Exercise aim:
Should pictures appear among the records, leave them out, and copy exactly only the lines from the first through the one with "This screenshot has width=1389, height=868.", inclusive.

Input:
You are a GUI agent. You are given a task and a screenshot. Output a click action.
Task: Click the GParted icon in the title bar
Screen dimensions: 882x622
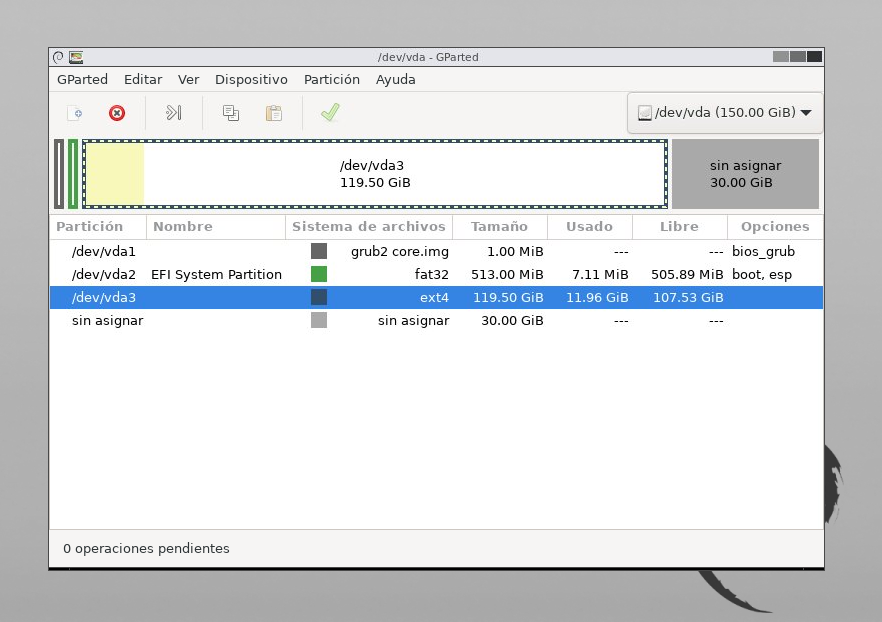tap(76, 57)
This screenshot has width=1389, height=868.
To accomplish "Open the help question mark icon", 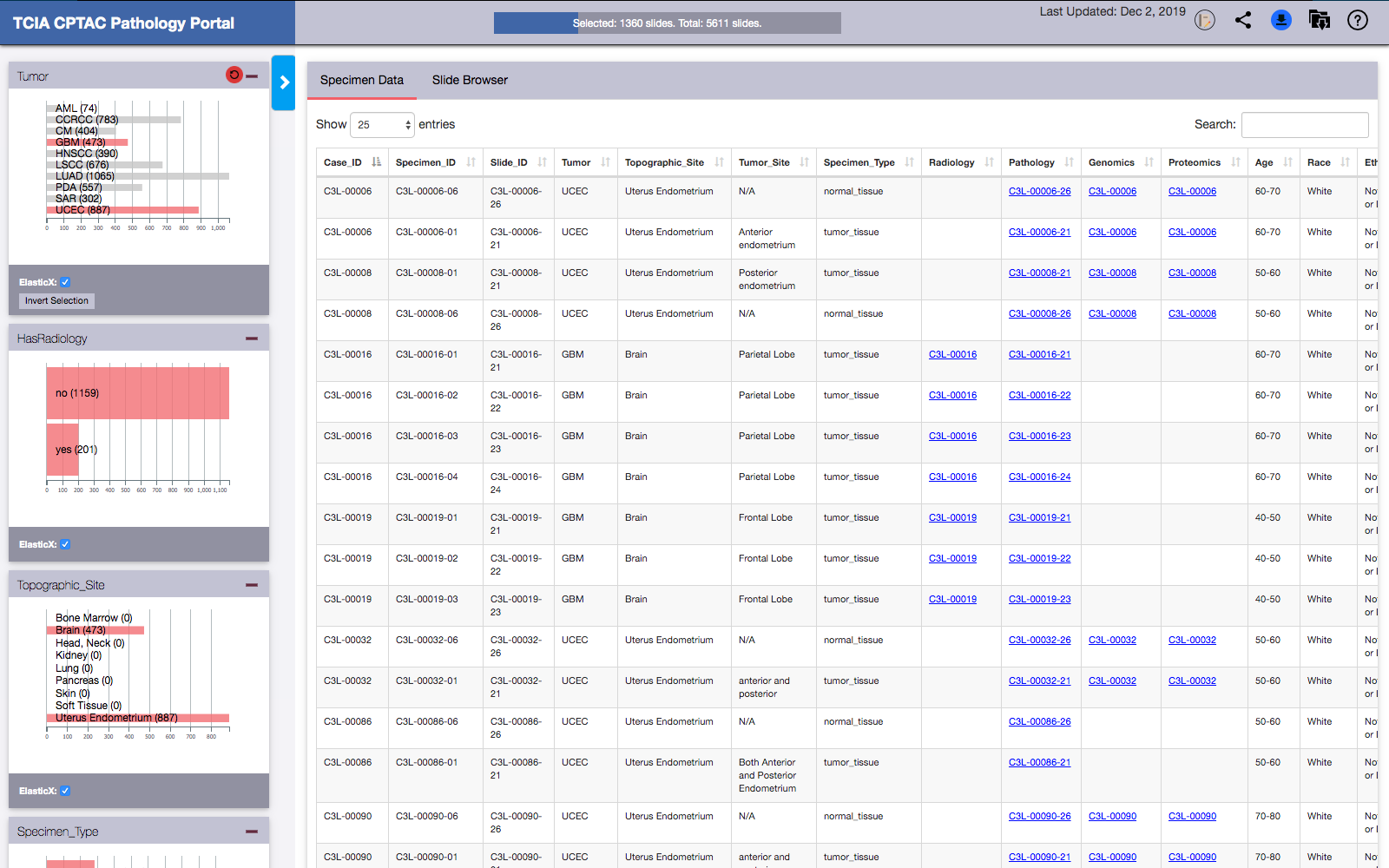I will pos(1357,20).
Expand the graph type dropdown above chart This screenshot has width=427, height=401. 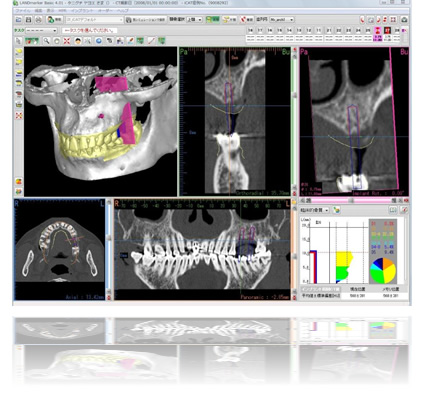pos(315,210)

Answer space:
You are a GUI agent. You are given a task and a screenshot. Output a click action.
Task: Click the GParted icon in the title bar
Screen dimensions: 882x622
tap(76, 57)
This screenshot has width=1389, height=868.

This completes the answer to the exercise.